Page excerpt:

--- --- ---

# Venus Optics announces an RF mount version of their Laowa 24mm f/14 2X Macro Probe lens



## Canon Rumors Guy (Sep 6, 2021)

> Venus Optics continues its quick move into the RF mount by announcing an RF mount version of their very unique Laowa 24mm f/14 2X Macro Probe lens.
> Laowa 24mm f/14 2X Macro Probe is the world’s first consumer-grade probe lens which focuses from 2:1 macro to infinity and with a compelling wide angle ‘Bug Eye’ perspective. The front barrel of the lens is waterproof and an LED ring light is mounted at the tip of the lens which makes the lens capable for shooting in wet or dusty environments or with fine powders. Create with no limits.
> I have updated the Canon Rumors list of available third-party RF mount lenses.
> Laowa 24mm f/14 2X Macro Probe lens is available directly from Venus Optics and will it authorized retailers in the near future.
> *Laowa 24mm f/14 2X Macro Probe lens $1599*



Continue reading...


----------



## BroderLund (Sep 6, 2021)

So this is essentially the EF version with a built-in RF adapter? Any other changes to the lens?


----------



## Steve BXL (Sep 6, 2021)

Only waiting for the Sirui anamorphic set in RF mount


----------



## kten (Sep 7, 2021)

Steve BXL said:


> Only waiting for the Sirui anamorphic set in RF mount


You can get them pre converted from MTF services already in case you don't know. They don't do conversion on your own lenses yet if already have them, although may in future thus only way is buying pre done atm. Several folks have said they doubt Sirui will ever release it in RF mount and I suspect they're right. Due to frame coverage difference it is a potential headache for Sirui with likelihood of some users not understanding the lens doesn't produce an imaging circle covering the whole sensor on all RF mount bodies thus leaving it to third party modifications makes sense, especially since it isn't a straight mount swap as it requires some of the barrel shaving down.

--- --- ---

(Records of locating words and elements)
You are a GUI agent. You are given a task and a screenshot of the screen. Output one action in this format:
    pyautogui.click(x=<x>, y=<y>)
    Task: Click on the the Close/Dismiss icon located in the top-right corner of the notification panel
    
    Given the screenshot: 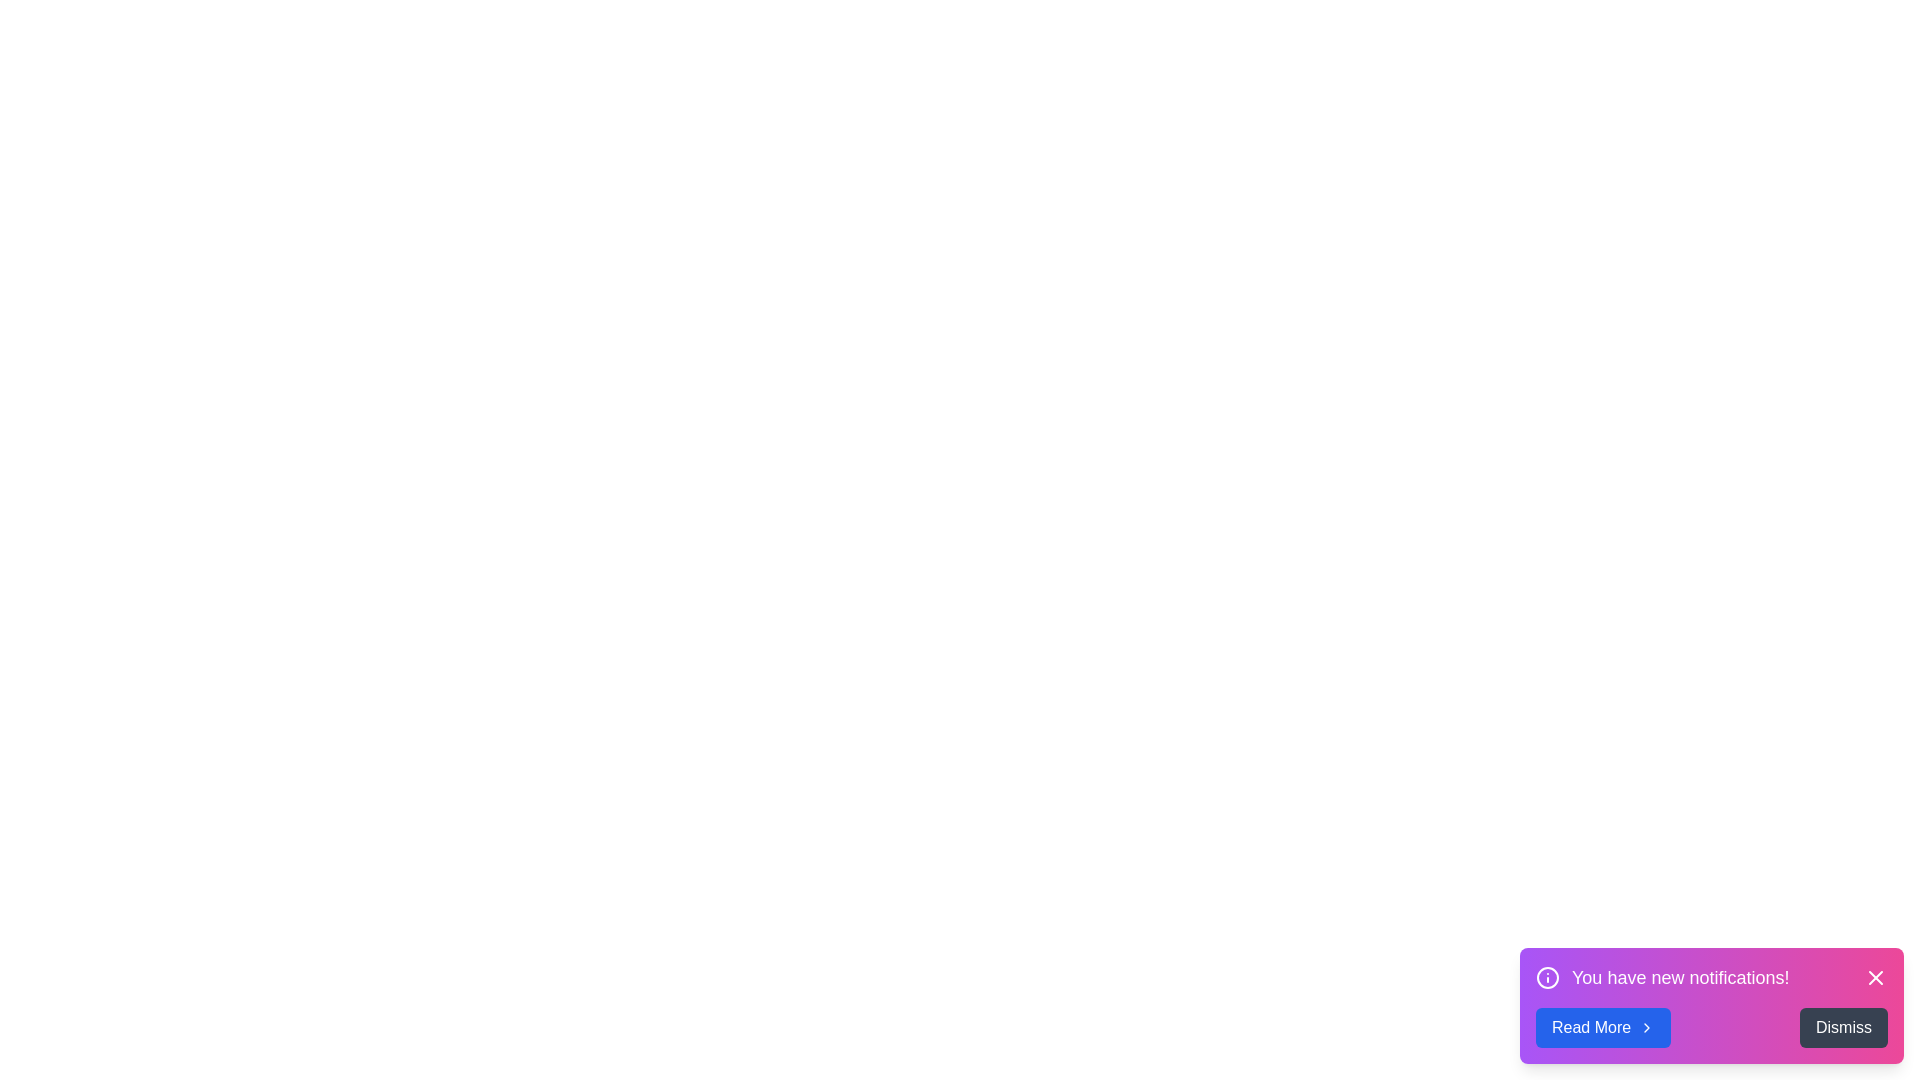 What is the action you would take?
    pyautogui.click(x=1875, y=977)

--- --- ---

Instructions to follow:
Please decide whether each statement agrees with the Laowa probe lens thread above, answering yes or no and quoting the deciding words: 1. An LED ring light sits at the tip of the lens. 2. The lens is priced at $1299. 3. According to kten, MTF services already converts Sirui lenses that buyers already own.

Full response:
1. Yes: "an LED ring light is mounted at the tip of the lens"
2. No: "Laowa 24mm f/14 2X Macro Probe lens $1599"
3. No: "They don't do conversion on your own lenses yet if already have them"